Quoted passage Block Start

Virgil lives alone in a slum rental eight blocks from me, ensconced in a two-room apartment with his TV and a stash of dried beans, Kraft instant mac and cheese, and his monthly case of Keystone Light Beer (when you live on a $720 a month Social Security check and pay $500 a month rent, even Budweiser is upscale stuff.) Virgil doesn't have a phone and doesn't own a car. He never complains, though. He says, "I've had it worse." And he has. They tell me Virgil carries a generous scattering of North Korean shrapnel up one entire side of his right leg and ass. With any luck, I'll never see it firsthand. In his prime, Virgil was a heavy equipment operator. "Hell, there ain't much dirt in this county what's been tore up that I didn't help tear it up." Apparently he hasn't been out to see the explosion of $400,000 fuck boxes and shopping centers circling Winchester these days. Which is understandable because since his wife Myrna died in 1990 he doesn't leave the old neighborhood.
At any rate, when your drinking is limited to Keystone Light, your door is always open to guys like me showing up with a bottle of good whiskey. The only way to improve on such a situation is to get out some plastic cups and turn on the ESPN CITGO Bassmaster Championship and talk politics and women during the slow spots in the show. So here we are on our third cup and watching the Lake Tohopekaliga Central Florida Tournament -- the one where Scott Martin caught that winning 16-pound, 3-ouncer on a five-fish limit.

Quoted passage Block End
Record set Block Start

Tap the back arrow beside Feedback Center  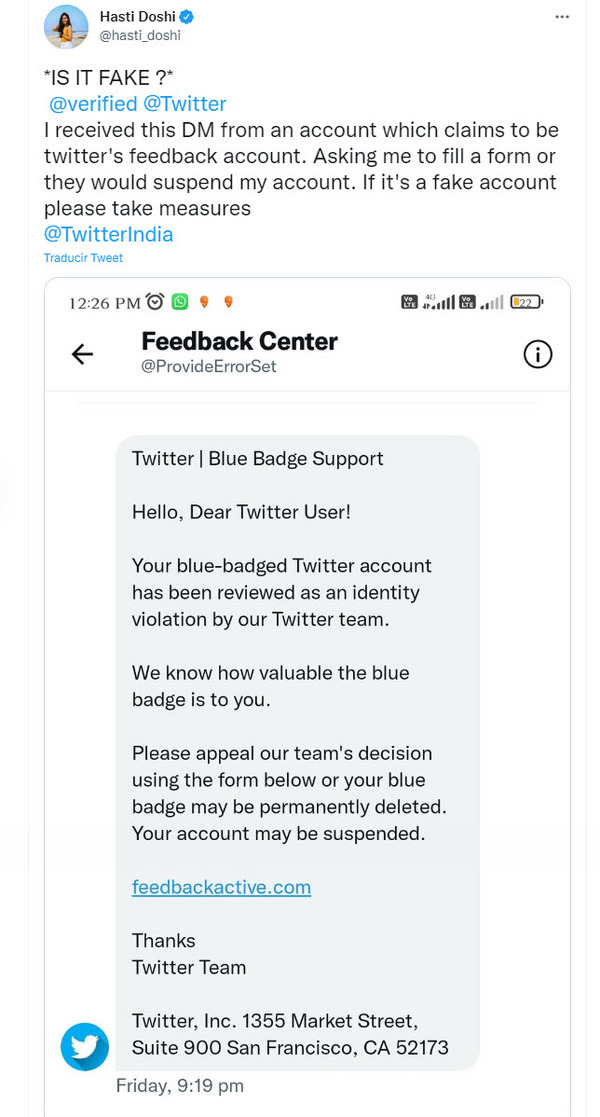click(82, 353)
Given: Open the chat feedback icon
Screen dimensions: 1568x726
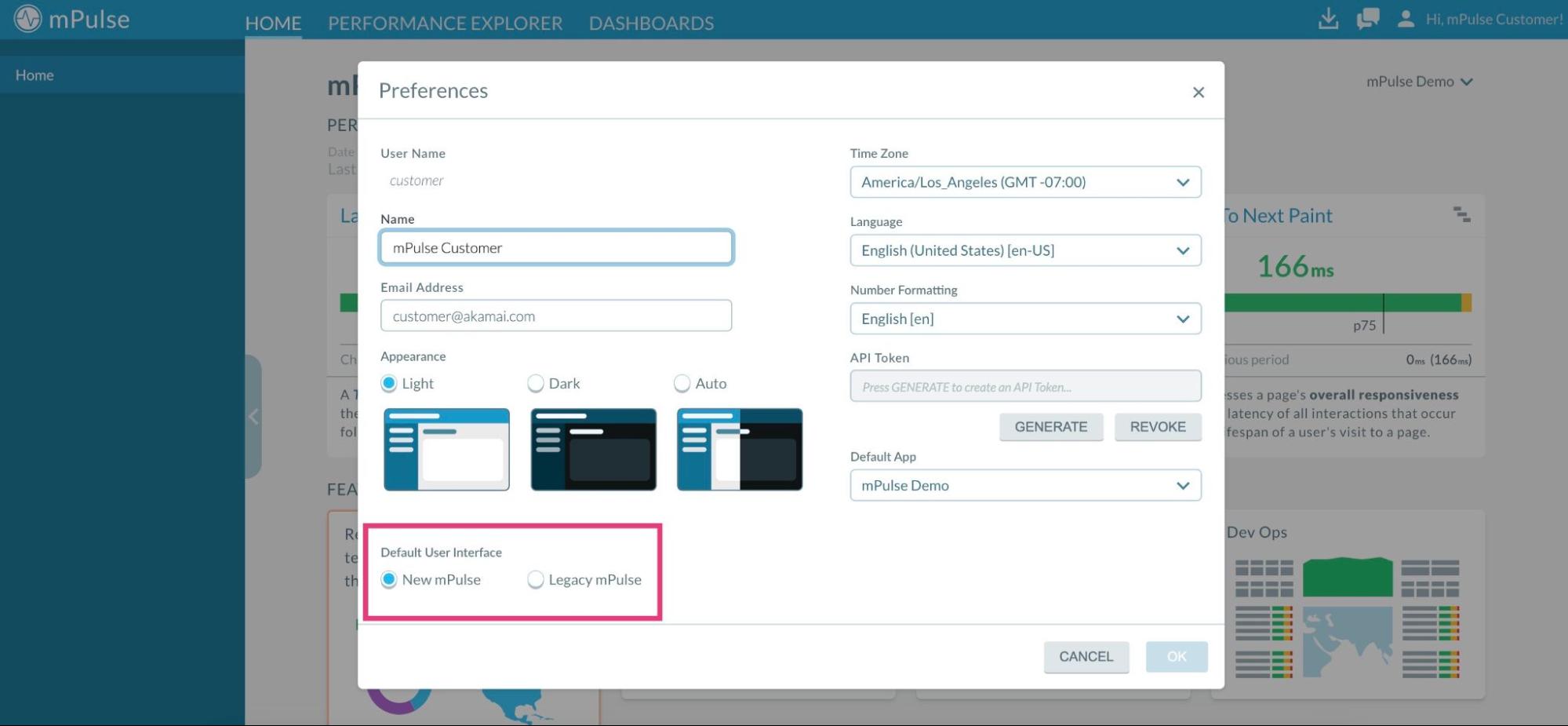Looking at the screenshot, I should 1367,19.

Record set Block End
Record set Block Start

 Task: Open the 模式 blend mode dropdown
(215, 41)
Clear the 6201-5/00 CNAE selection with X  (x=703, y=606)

Record set Block End
Record set Block Start

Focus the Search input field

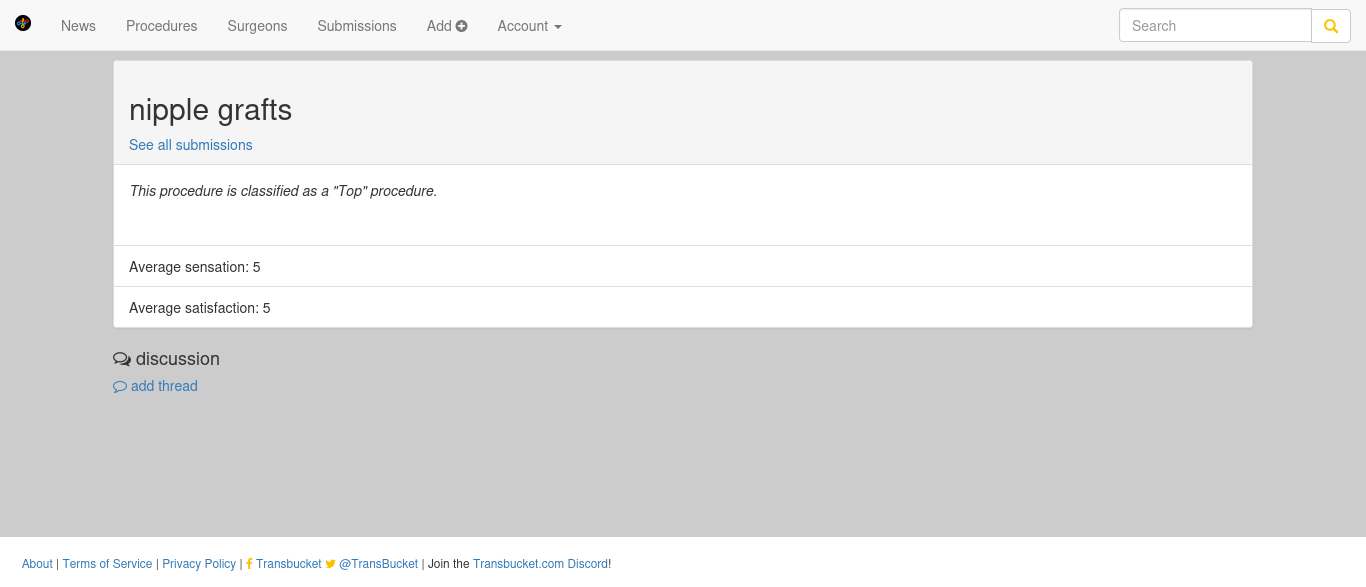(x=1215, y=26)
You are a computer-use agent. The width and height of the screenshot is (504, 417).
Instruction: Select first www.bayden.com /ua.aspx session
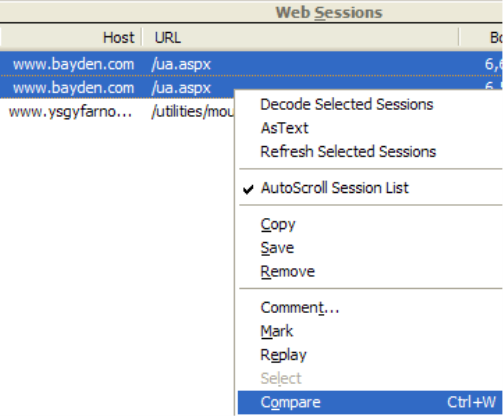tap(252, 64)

Record set Block End

Exercise instructions -
1 > In the passage about Virgil, how much is his monthly Social Security check?
2 > List every item that the first paragraph of the passage about Virgil says he has with him in his two-room apartment.
3 > Carry on the passage about Virgil from its last sentence.

Expected results -
1 > $720 a month.

2 >
- His TV
- A stash of dried beans
- Kraft instant mac and cheese
- His monthly case of Keystone Light Beer

3 >
What I like about Virgil is that, despite watching television half his waking hours, he seems to have escaped the effects of red state media here in Virginia, such as the Christian Broadcasting Network ("If I wanna know what God thinks, I'll ask him myself.") Or the Fox Network's Iraq War drums ("You gotta wonder where the coffins and the cripples are. Sumthin fishy there.") Or the effects of advertising ("If I could afford it I'd buy a case of that Cialis stuff and smuggle a boner downtown on Friday nights. And if it last over four hours that's just fine with me.") OK, so he hasn't completely escaped media's shaping effects. As for the rest of us, with the exception of those getting up at 4 a.m. for vespers in monasteries, most Americans under 70 live lives almost entirely shaped by media. The past two generations of Americans derive their functioning cultural knowledge and self-identity from media, though they will swear it ain't so, and indeed do not believe it themselves, so permeated is their existence. We reduce all things to personality, consumer products, celebrity and entertainment.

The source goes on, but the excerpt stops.